# [Excerpt]
Additionally, in the third year, students would take two “extensions” courses—two courses that were part of the core sequence of one or two different areas other than the one they focused on in their second year. Students would be encouraged but not required to explore well outside their area of core study: their selection should also be shaped by the need to acquire new toolkits and bodies of knowledge that offer original insight into their core competency.


A-4

4th Year: Roll Your Own and the Portfolio

In the fourth year, students will be expected, in consultation with faculty, to prepare three individual tutorials to be pursued over the course of the entire year which advance that student’s individual research and intellectual interests. Faculty will meet one-on-one with fourth year students throughout the year, but it is expected that many students will be exploring areas of inquiry that will not directly or closely correspond with particular competencies or specializations of the core faculty of the college. At least some of the study conducted by students during the year will need to draw upon, with the aid of the faculty and administration, the college’s wider braintrusts, described elsewhere in this proposal.

Each tutorial should involve both the further mastery of areas of knowledge and method deemed necessary for advanced work in a particular area and some kind of research component or significant product or end objective.

The final portion of the student’s fourth year should be spent preparing the culminating portfolio, which will serve as the major requirement for graduation and will be assessed by a panel of faculty drawn from different core areas, one member of the college’s braintrusts, preferably one of those who has worked with the student during his or her fourth year, and by a panel of student peers.

The portfolio is designed to evaluate not just the quality of a student’s academic work but his or her ability to persuasively communicate the value and importance of that work to a variety of audiences.

# [Data segment]
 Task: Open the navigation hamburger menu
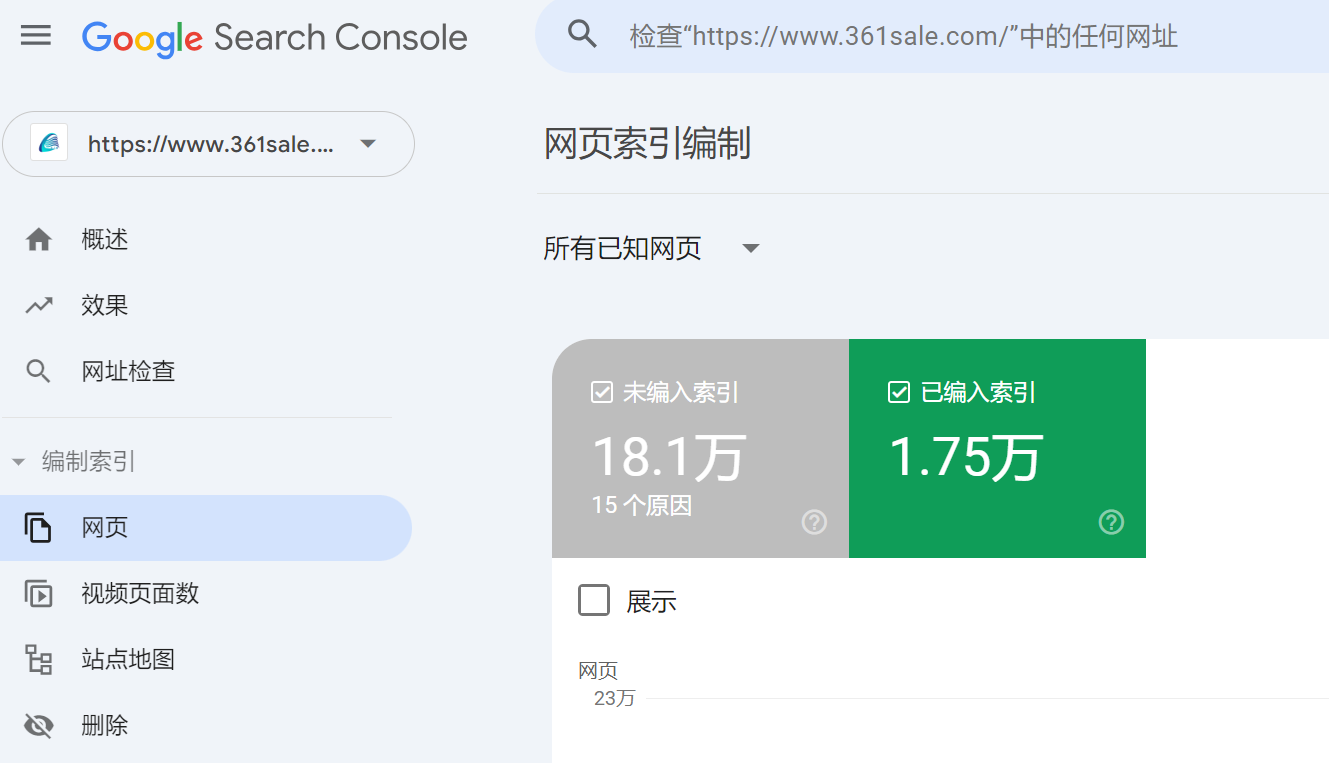pyautogui.click(x=36, y=35)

# [What you should do]
Please duplicate, word for word, the stretch of the college proposal above from "In the fourth" through "in this proposal.".

# [Task response]
In the fourth year, students will be expected, in consultation with faculty, to prepare three individual tutorials to be pursued over the course of the entire year which advance that student’s individual research and intellectual interests. Faculty will meet one-on-one with fourth year students throughout the year, but it is expected that many students will be exploring areas of inquiry that will not directly or closely correspond with particular competencies or specializations of the core faculty of the college. At least some of the study conducted by students during the year will need to draw upon, with the aid of the faculty and administration, the college’s wider braintrusts, described elsewhere in this proposal.